Jason Uppal (4/21/2013 at 9:33 PM)
I am an engineer by training and worked many years in several industries in business transformation. Quality improvement is a fundamental component of business transformation. The mistake the healthcare industry is making the same mistake Detroit automotive industry made 35 years ago. Quality improvement measures such as internal process audits, compliance audits, adverse events are used to ensure the process effectiveness, not to taut your quality score. If you want to measure quality of healthcare at a hospital let them publish patient satisfaction, patient outcome for an episode, length of stay, total cost to achieve that outcome. Those measure matter to the public. When I buy a car, I don't care how many times the assembly line was stopped by a worker because a non compliant product, I care how often I need to take it back to the dealer for fixes that should have never occurred and what I paid for it.

Jane Alop (4/19/2013 at 12:03 AM)
I agree, publicly paid serviced should be transparent to public, but we have to remember it might be also confusing information to public. What is the purpose - to pay less (optimum) or to have a better health care quality? Usually the answer is P4P what means in some cases we pay more for good quality and in some cases we will not pay for poor performance. In both cases we need criteria to identify the quality of provided care and this can be done only by clinicians and patients and its pros and contras are proved in thousands surveys not mentioning the quality of the data from specialty registers this data come from. In Estonia we are very cautious thinking P4P implementation thanks to Alan Maynard report. Estonian Health Insurance Fund, who is a main purchaser, aim is to have better and on equal level quality in whole country. For that purpose we [INVALID] yearly a feedback report to hospitals using the data from invoices the hospitals send to insurance fund to get paid. Based on this data we calculate common quality indicators. Yes, this is a very robust analyze and we all have to remember the data is not specially collected for quality assessment, this data are from a financial document. But this is also the value of it - insurance fund database is most complete database as everyone want to be paid :). Second - the provided services are coded based on insurance fund pricelist all provider have to use.

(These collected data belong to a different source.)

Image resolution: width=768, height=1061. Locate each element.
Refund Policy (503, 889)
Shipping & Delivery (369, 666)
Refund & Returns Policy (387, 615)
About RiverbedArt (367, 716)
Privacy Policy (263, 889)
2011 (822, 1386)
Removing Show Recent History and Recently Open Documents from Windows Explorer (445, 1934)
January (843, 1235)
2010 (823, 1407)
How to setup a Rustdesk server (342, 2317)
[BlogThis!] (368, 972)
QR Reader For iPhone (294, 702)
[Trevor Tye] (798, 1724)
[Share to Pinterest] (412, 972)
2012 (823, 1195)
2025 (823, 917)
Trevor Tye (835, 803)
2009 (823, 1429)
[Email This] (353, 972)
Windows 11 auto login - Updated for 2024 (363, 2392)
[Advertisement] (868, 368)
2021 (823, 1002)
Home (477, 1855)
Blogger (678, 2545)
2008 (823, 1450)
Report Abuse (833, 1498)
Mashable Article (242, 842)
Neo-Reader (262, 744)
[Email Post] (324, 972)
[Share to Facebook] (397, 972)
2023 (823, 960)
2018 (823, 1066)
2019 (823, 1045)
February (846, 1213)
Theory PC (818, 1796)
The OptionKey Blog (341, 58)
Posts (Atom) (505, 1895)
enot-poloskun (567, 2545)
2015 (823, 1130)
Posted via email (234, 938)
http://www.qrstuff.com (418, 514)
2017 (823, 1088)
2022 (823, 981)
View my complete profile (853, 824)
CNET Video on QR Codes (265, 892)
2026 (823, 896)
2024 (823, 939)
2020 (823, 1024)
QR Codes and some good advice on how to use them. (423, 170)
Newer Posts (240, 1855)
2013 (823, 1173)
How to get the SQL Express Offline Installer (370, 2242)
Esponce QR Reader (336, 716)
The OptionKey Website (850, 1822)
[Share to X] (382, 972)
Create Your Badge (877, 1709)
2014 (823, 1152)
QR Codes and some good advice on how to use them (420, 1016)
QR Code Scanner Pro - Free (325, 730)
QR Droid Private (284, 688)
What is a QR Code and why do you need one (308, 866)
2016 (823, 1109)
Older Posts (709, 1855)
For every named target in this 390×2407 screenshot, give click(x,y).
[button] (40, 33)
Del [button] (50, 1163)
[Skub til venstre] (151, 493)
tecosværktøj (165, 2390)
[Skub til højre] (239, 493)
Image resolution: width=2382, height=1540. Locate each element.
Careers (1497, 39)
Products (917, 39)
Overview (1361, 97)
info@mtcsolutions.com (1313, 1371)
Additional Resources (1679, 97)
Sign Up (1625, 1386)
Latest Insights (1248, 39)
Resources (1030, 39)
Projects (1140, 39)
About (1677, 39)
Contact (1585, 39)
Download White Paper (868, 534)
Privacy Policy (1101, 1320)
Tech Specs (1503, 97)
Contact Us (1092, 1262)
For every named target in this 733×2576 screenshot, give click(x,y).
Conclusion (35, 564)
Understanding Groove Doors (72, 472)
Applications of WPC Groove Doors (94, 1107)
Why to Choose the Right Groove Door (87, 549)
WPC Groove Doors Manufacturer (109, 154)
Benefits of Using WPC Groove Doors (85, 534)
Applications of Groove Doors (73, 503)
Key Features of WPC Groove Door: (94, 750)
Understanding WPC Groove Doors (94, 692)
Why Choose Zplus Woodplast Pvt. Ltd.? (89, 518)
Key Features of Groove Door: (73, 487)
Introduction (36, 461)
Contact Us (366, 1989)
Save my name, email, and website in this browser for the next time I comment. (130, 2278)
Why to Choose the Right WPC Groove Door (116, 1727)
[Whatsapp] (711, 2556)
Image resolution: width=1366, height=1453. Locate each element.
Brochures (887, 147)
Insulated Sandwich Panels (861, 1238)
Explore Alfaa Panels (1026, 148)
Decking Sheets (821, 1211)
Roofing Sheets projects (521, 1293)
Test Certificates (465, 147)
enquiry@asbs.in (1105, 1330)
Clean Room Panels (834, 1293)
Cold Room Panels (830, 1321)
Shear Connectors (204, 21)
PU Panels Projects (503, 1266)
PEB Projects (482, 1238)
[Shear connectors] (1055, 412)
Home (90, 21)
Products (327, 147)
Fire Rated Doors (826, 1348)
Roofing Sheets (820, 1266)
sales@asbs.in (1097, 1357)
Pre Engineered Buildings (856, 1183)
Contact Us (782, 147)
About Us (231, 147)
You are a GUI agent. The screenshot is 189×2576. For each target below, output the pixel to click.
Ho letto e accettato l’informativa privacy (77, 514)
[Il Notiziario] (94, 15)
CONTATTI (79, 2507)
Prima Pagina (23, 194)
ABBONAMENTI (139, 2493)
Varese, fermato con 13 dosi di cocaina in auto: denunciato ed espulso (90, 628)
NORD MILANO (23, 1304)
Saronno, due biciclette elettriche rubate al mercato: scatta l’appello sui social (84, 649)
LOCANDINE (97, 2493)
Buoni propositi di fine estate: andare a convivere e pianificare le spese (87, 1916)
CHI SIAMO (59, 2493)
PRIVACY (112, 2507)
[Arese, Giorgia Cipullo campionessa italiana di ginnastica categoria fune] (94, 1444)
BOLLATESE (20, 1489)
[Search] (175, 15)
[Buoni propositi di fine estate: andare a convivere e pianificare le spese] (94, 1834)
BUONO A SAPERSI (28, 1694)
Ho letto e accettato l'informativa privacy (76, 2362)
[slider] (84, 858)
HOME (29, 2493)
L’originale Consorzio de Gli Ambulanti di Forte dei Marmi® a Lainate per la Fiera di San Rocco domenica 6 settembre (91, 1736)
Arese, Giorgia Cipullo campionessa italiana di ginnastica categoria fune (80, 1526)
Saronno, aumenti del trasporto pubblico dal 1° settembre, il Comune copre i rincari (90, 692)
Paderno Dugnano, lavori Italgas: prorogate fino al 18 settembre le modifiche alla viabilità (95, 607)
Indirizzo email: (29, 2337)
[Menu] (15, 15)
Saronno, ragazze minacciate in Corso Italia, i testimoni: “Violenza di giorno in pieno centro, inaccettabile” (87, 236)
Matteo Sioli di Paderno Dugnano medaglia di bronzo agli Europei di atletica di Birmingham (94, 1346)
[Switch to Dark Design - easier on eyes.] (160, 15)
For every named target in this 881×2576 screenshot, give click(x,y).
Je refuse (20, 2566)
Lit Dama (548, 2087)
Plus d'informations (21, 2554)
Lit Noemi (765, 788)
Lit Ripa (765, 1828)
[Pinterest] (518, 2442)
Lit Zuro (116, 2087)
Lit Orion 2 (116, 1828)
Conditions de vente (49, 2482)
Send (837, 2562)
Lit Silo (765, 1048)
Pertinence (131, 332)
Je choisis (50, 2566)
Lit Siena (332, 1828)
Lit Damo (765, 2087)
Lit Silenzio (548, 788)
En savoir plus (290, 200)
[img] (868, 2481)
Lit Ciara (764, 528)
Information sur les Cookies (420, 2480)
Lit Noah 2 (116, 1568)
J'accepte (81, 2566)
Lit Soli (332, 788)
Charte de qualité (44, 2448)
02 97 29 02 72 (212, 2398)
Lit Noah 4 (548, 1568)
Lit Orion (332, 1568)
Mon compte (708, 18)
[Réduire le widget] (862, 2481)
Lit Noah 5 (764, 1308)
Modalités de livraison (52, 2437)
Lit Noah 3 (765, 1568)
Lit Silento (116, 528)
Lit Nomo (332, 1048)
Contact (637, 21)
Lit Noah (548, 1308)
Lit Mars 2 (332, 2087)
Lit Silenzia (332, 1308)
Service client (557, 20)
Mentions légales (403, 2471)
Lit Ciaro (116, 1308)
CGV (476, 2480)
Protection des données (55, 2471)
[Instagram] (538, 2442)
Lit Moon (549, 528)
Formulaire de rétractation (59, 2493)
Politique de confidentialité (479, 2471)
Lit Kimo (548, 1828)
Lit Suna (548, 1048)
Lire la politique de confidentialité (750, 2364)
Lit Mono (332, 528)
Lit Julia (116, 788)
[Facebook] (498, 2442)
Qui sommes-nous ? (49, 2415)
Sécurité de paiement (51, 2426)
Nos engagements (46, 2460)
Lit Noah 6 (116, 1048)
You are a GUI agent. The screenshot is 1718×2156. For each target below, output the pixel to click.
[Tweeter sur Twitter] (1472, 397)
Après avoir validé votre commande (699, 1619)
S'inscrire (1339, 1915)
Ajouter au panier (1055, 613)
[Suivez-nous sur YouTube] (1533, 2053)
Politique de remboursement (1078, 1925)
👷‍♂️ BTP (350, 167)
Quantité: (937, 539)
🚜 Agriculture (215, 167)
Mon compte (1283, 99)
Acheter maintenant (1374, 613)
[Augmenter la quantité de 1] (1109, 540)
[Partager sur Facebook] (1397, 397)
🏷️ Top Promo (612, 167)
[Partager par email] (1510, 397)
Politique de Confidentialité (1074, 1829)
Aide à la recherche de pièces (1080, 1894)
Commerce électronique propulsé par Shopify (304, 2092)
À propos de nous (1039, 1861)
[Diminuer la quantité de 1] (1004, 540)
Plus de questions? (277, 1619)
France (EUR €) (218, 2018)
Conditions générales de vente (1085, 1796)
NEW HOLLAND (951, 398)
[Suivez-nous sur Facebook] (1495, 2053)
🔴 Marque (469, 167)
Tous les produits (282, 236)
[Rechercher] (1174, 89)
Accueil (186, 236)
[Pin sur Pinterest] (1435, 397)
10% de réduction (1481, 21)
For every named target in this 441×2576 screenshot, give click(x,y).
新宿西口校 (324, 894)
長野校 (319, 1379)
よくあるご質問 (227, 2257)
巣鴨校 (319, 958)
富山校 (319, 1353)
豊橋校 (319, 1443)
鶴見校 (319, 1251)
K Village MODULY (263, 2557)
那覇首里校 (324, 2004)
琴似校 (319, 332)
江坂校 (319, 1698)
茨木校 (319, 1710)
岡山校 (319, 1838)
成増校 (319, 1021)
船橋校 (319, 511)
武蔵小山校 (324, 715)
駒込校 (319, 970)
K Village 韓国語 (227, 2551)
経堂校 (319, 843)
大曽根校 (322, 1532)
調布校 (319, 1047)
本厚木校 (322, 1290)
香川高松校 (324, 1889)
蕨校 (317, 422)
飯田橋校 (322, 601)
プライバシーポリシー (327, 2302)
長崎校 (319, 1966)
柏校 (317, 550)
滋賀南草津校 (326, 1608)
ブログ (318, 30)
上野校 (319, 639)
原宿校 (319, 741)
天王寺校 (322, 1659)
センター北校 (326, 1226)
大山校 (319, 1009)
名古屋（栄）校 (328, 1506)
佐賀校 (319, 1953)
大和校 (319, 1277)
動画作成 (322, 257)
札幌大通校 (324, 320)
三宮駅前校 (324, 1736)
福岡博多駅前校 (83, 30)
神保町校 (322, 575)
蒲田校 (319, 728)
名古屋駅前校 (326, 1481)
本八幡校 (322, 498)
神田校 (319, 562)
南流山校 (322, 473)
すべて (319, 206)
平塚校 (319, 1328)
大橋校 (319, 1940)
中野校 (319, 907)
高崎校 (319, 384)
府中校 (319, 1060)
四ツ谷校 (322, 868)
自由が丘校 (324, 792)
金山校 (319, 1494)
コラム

If someone is not happy with results and put the question about data quality it always goes back to hospital as insurance fund don´t change the account information sent by the hospital. The main purpose of this report is to provide feedback to hospitals that they can compare themselves to other hospitals in Estonia and to provoke IN hospital discussion about possibilities of quality inprovement. It is also the way to do benchmarking. And we don´t spend any extra money for collecting this data :) - we are a very small country and can use very limited amount of resources.